Although I don’t want to pursue a future in fashion, I still have a passion for and interest in it, as many others do. This is why the annual Charity Fashion Show (CFS) is one of my favorite events at ISB. As a participant in years past, I can tell you that this show is not an easy one to put on. When I was interviewing them, I asked the heads of the show as well as the designers to give an estimate of how long they spent on CFS, and all parties could not come up with an answer. The show takes months to plan and design. I would like to tip my hat to the core team for putting on a more than enjoyable show this year.
I was pleasantly surprised this year by the range of designs as well as the spectrum of color that designers chose. Although I did not particularly like every single collection, all of them were creative.
The winner of this year’s show, senior Grace F., is also the co-head and has been a part of CFS since 10th grade.
“It felt great to end strong,” she told The Break. “My favorite memory over the years is from 10th grade—the exact moment I found out I had been accepted as one of the 10 designers out of 30 or more that signed up”.
Her most recent collection was inspired by Black Panther, she said. It wasn’t immediately clear to me while I watched the show, but it definitely makes sense considering her choice of black material and chains. It also explains why her music was “Pray for Me” by Kendrick Lamar. Although Grace could not say which piece was her favorite, I definitely think that the chain mask worn by Lachlan O. (11) was a crowd pleaser. Grace is an aspiring designer and has put on a fashion show of her own outside of school, so it shouldn’t be a surprise that she created the winning collection.

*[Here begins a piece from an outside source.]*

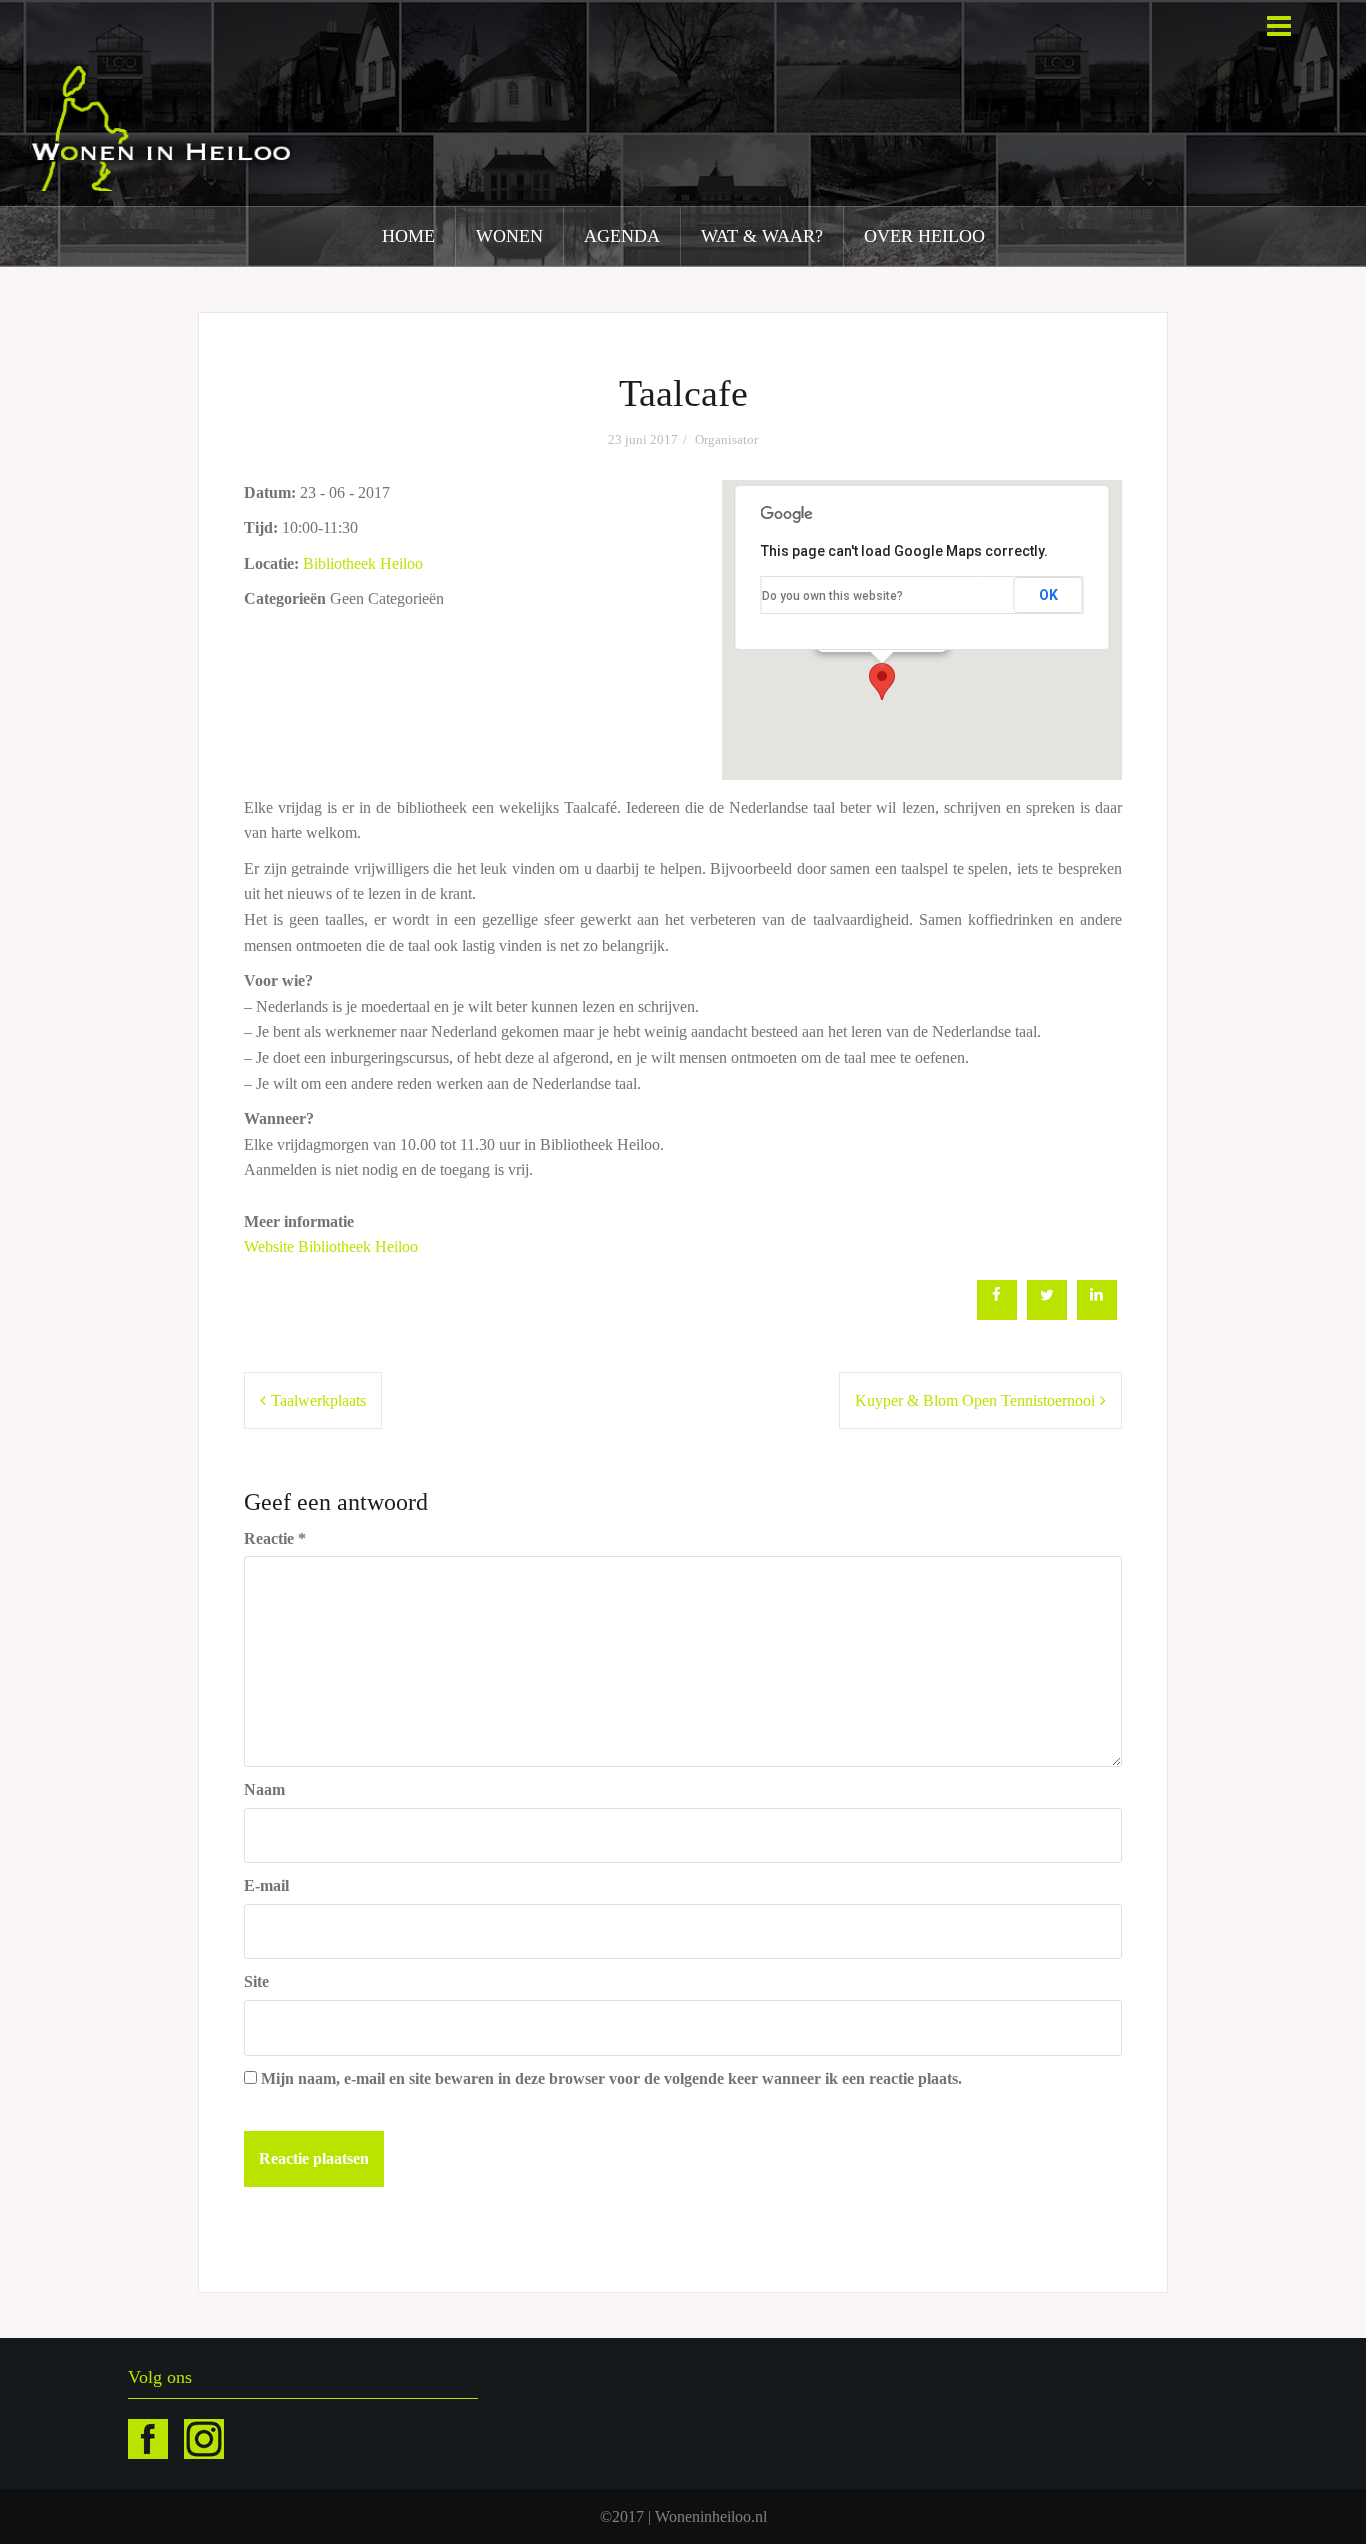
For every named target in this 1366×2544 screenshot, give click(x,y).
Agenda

My favorite designs were part of a collection by Daniel N. (12), who was inspired by Korean street style. Attendees of last year’s show might remember when he collaborated with an alumni. Last years collection included paintings and drawings on the clothing, all done by the designers themselves. As most designers for the show simply sketch their ideas and work with a tailor who actually makes the pieces, I admired the fact that this group took on the production stage as well. This is something that Daniel followed through with this year, collecting the materials, and, because he was short-handed, working with his mom on the sewing. What stood out was how he mixed materials— wool, flannel, and leather all sewn together. He created pieces I could see myself wearing, which is why I asked if they were up for sale. (They are, by the way, for any of you fellow Nammies out there.) Daniel hopes to continue his fashion career at Parsons next year and one day launch his own label.
At each year’s show, I wonder how many people applied to be designers. One of the co-heads, Liliane K. (12), confirmed that the usual number of a dozen or so applied this year. However, I have to ask the question: is the quality of the designs consistent each year? I definitely think this year was a success, but what about the years to come? Liliane explained, “The vast majority of designers were in 11th grade this year, compared to only two last year.” Next year’s show will be just as exciting, although the crowd favorite and winner this year, Grace F., will be graduating. I am curious to see if the Starfish Project will be reconnecting with Charity Fashion Show next year as well.